Records drawn from a dataset
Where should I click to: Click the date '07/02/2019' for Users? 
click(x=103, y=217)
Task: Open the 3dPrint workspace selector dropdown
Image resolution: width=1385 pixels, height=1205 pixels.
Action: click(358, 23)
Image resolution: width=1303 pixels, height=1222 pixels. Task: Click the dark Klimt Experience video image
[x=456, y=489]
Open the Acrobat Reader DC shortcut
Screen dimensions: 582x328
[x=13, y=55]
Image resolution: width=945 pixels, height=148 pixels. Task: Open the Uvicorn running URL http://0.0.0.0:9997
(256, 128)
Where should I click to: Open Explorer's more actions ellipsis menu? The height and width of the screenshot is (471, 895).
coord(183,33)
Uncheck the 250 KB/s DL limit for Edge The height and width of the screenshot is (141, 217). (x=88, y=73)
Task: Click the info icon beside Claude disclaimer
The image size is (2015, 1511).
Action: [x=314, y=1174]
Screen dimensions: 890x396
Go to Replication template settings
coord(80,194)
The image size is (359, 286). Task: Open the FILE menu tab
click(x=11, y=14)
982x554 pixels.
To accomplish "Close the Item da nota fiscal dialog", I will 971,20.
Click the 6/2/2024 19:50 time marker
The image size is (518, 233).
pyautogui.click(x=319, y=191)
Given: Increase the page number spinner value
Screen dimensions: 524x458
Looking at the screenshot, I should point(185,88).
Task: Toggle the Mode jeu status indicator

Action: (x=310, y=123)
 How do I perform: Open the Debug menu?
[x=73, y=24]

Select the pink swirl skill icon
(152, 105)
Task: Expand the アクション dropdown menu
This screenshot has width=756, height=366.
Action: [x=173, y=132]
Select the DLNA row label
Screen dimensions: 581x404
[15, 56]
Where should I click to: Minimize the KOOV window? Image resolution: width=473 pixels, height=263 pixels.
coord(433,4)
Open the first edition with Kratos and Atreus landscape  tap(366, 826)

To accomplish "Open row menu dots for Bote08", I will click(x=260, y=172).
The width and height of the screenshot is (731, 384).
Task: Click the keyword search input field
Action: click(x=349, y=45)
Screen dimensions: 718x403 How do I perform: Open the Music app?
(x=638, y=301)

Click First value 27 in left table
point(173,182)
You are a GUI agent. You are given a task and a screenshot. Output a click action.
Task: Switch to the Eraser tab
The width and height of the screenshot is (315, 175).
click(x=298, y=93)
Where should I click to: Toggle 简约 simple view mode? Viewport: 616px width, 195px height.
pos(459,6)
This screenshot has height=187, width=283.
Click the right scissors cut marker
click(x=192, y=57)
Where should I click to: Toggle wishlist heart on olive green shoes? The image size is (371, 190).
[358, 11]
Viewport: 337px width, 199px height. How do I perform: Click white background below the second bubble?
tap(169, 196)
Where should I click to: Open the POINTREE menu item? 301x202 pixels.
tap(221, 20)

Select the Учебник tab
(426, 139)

(Work order) Every record must appear in the answer exactly as it does above.

(Task solution)
Where should I click to: Click the date '07/02/2019' for Users? 
click(x=103, y=217)
Task: Open the 3dPrint workspace selector dropdown
Image resolution: width=1385 pixels, height=1205 pixels.
Action: click(358, 23)
Image resolution: width=1303 pixels, height=1222 pixels. Task: Click the dark Klimt Experience video image
[x=456, y=489]
Open the Acrobat Reader DC shortcut
Screen dimensions: 582x328
[x=13, y=55]
Image resolution: width=945 pixels, height=148 pixels. Task: Open the Uvicorn running URL http://0.0.0.0:9997
(256, 128)
Where should I click to: Open Explorer's more actions ellipsis menu? The height and width of the screenshot is (471, 895).
coord(183,33)
Uncheck the 250 KB/s DL limit for Edge The height and width of the screenshot is (141, 217). (x=88, y=73)
Task: Click the info icon beside Claude disclaimer
The image size is (2015, 1511).
Action: [x=314, y=1174]
Screen dimensions: 890x396
Go to Replication template settings
coord(80,194)
The image size is (359, 286). Task: Open the FILE menu tab
click(x=11, y=14)
982x554 pixels.
To accomplish "Close the Item da nota fiscal dialog", I will 971,20.
Click the 6/2/2024 19:50 time marker
The image size is (518, 233).
pyautogui.click(x=319, y=191)
Given: Increase the page number spinner value
Screen dimensions: 524x458
Looking at the screenshot, I should point(185,88).
Task: Toggle the Mode jeu status indicator

Action: (x=310, y=123)
 How do I perform: Open the Debug menu?
[x=73, y=24]

Select the pink swirl skill icon
(152, 105)
Task: Expand the アクション dropdown menu
This screenshot has width=756, height=366.
Action: [x=173, y=132]
Select the DLNA row label
Screen dimensions: 581x404
[15, 56]
Where should I click to: Minimize the KOOV window? Image resolution: width=473 pixels, height=263 pixels.
coord(433,4)
Open the first edition with Kratos and Atreus landscape  tap(366, 826)

To accomplish "Open row menu dots for Bote08", I will click(x=260, y=172).
The width and height of the screenshot is (731, 384).
Task: Click the keyword search input field
Action: click(x=349, y=45)
Screen dimensions: 718x403 How do I perform: Open the Music app?
(x=638, y=301)

Click First value 27 in left table
point(173,182)
You are a GUI agent. You are given a task and a screenshot. Output a click action.
Task: Switch to the Eraser tab
The width and height of the screenshot is (315, 175).
click(x=298, y=93)
Where should I click to: Toggle 简约 simple view mode? Viewport: 616px width, 195px height.
pos(459,6)
This screenshot has height=187, width=283.
Click the right scissors cut marker
click(x=192, y=57)
Where should I click to: Toggle wishlist heart on olive green shoes? The image size is (371, 190).
[358, 11]
Viewport: 337px width, 199px height. How do I perform: Click white background below the second bubble?
tap(169, 196)
Where should I click to: Open the POINTREE menu item? 301x202 pixels.
tap(221, 20)

Select the Учебник tab
(426, 139)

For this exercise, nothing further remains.